Through the year, I believe that I significantly changed as a writer, reader, and thinker. I think one of my biggest improvements as a writer was definitely my development and finding of my voice in argument and synthesis essays, especially since many of the essays I had to write in previous years were mostly objective analysis that did not require any voice in argument. As a person, I find myself to be frank and sarcastic, and I think I have incorporated some of that voice in my argument essays. This is true in the argument essay in my senior portfolio in which I argued against Singer’s stand that charity rescues impoverished countries. I incorporated many rhetorical questions in my argument essay which greatly helped to develop my voice. I also created a hypothetical situation in which I used sarcastic diction to bring the audience into the act - I described how while “we sit prettily on our sofas” watching ads about poor children of impoverished nations, we fail to realize that “corrupt leadership” is a major factor in the poverty of many people. With my sarcastic language, I was able to bring to light the faulty beliefs we as a society have towards charity and the poverty of other countries. In retrospect, I think my argument and synthesis essays are the strongest of the three types of essays in AP English, even though I had not done a single one of them three years prior to taking AP English.

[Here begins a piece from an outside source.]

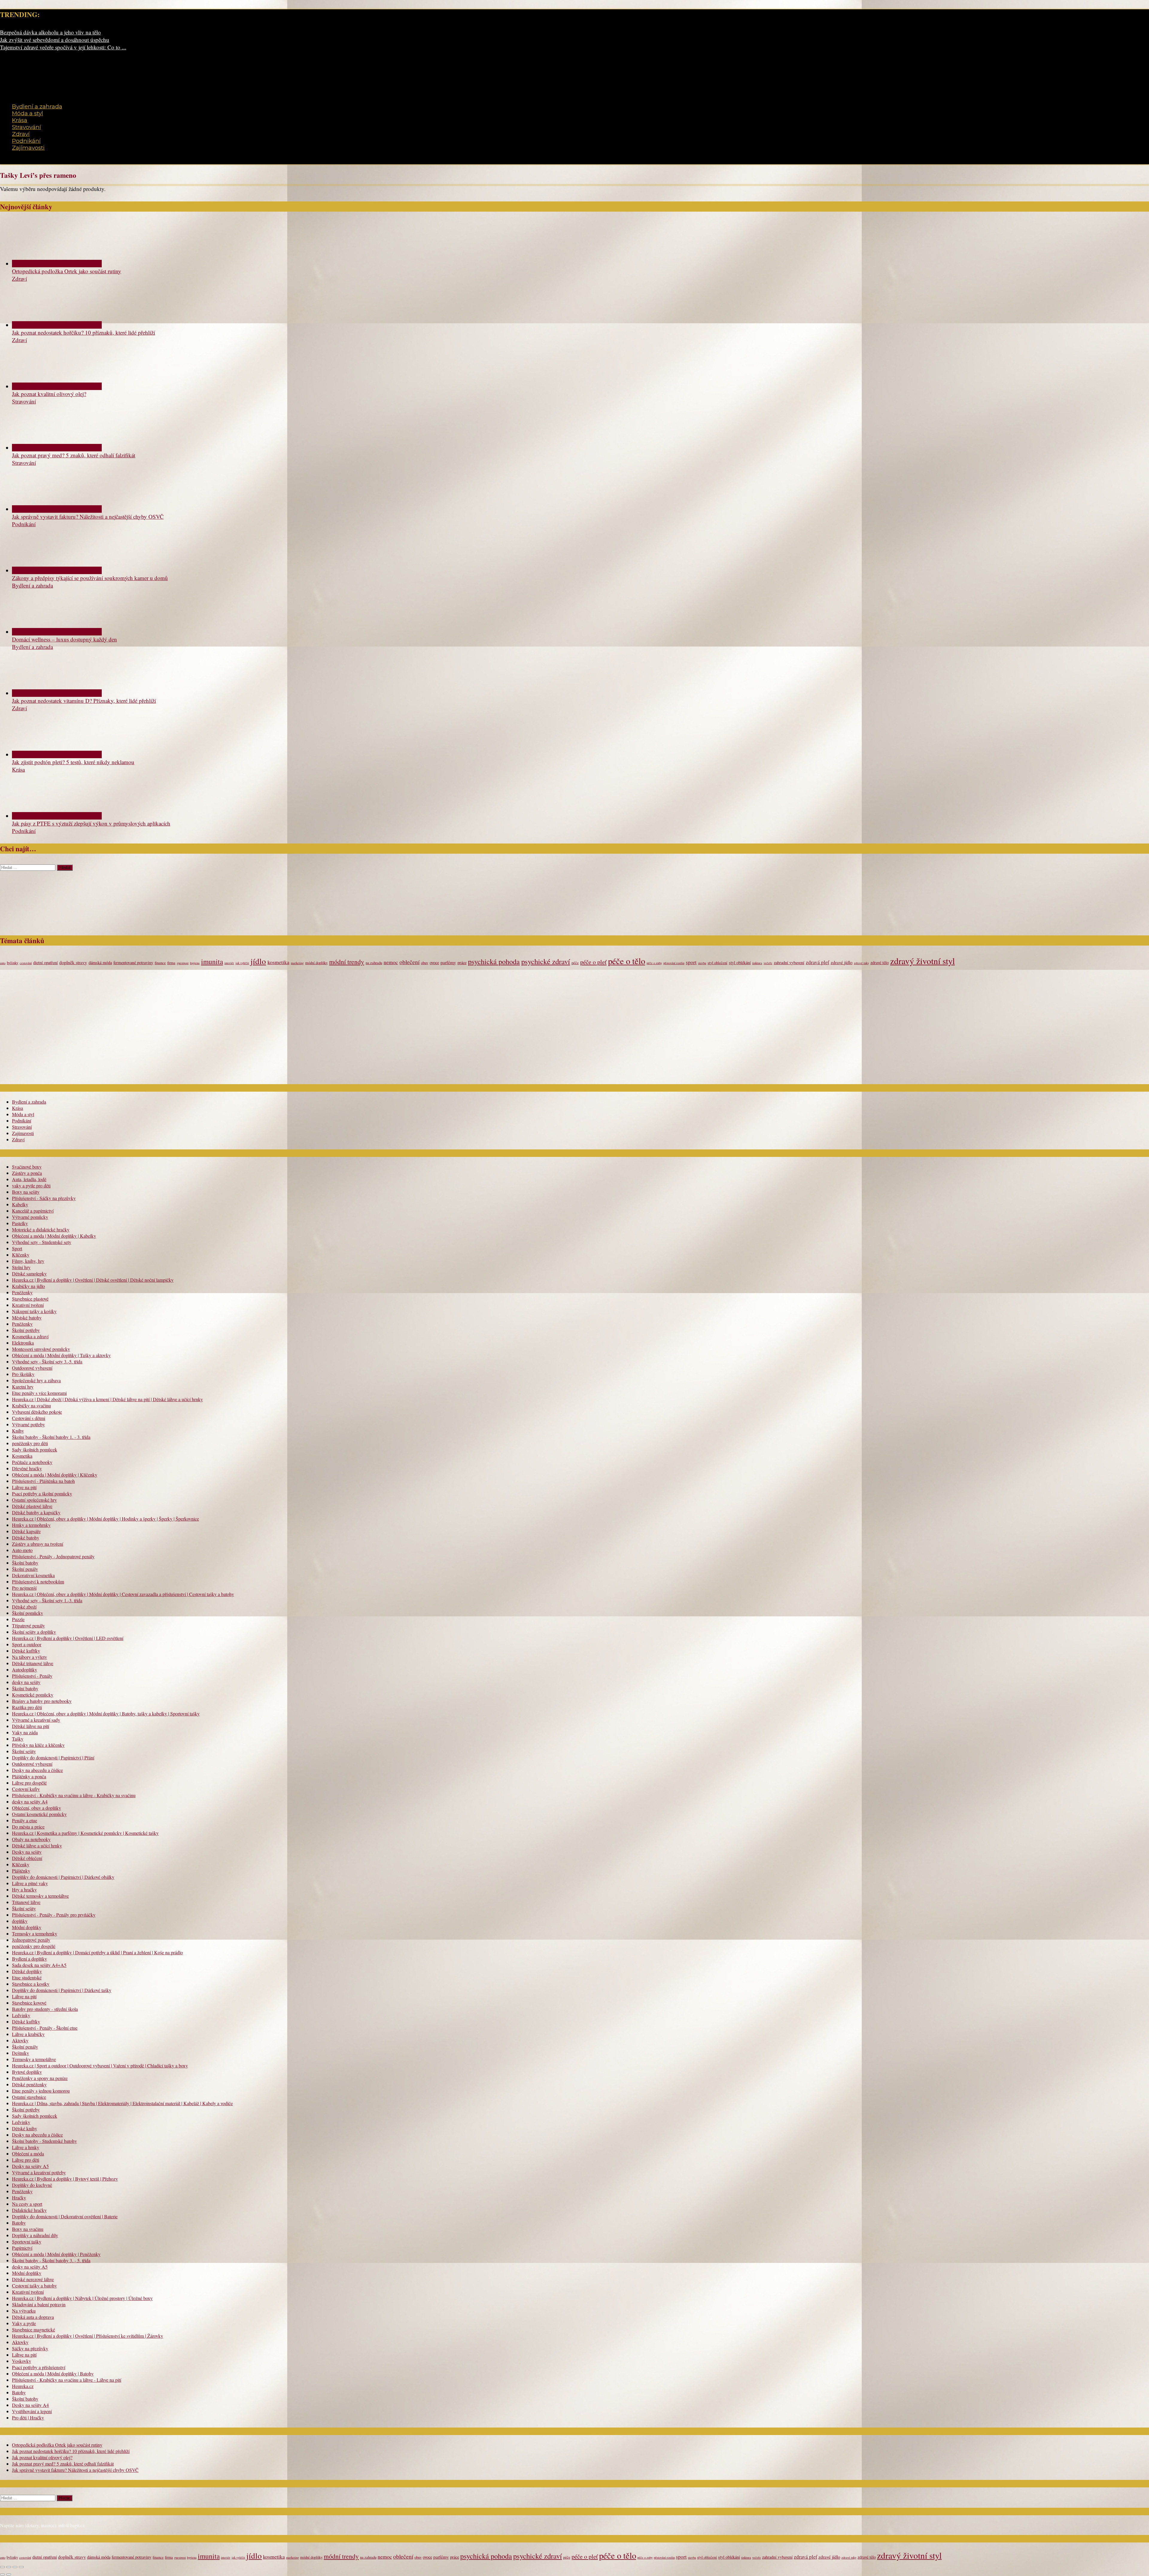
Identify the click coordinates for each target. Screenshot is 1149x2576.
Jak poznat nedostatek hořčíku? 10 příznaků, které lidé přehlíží (83, 332)
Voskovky (21, 2361)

This brings me to my next observation. Though I am stronger in argument and synthesis essays, I think my weakness is in the rhetorical analysis. Even from freshman year, I was never strong in essays in which I had to analyze the themes and motifs of a certain novel - in the same way this year, I was never truly strong in analyzing the rhetoric of an author and explaining the purpose and effect of the rhetoric. This was extremely evident in one of my first rhetorical analysis essays of the year on the novel What is the What by Dave Eggers. While I was able to identify...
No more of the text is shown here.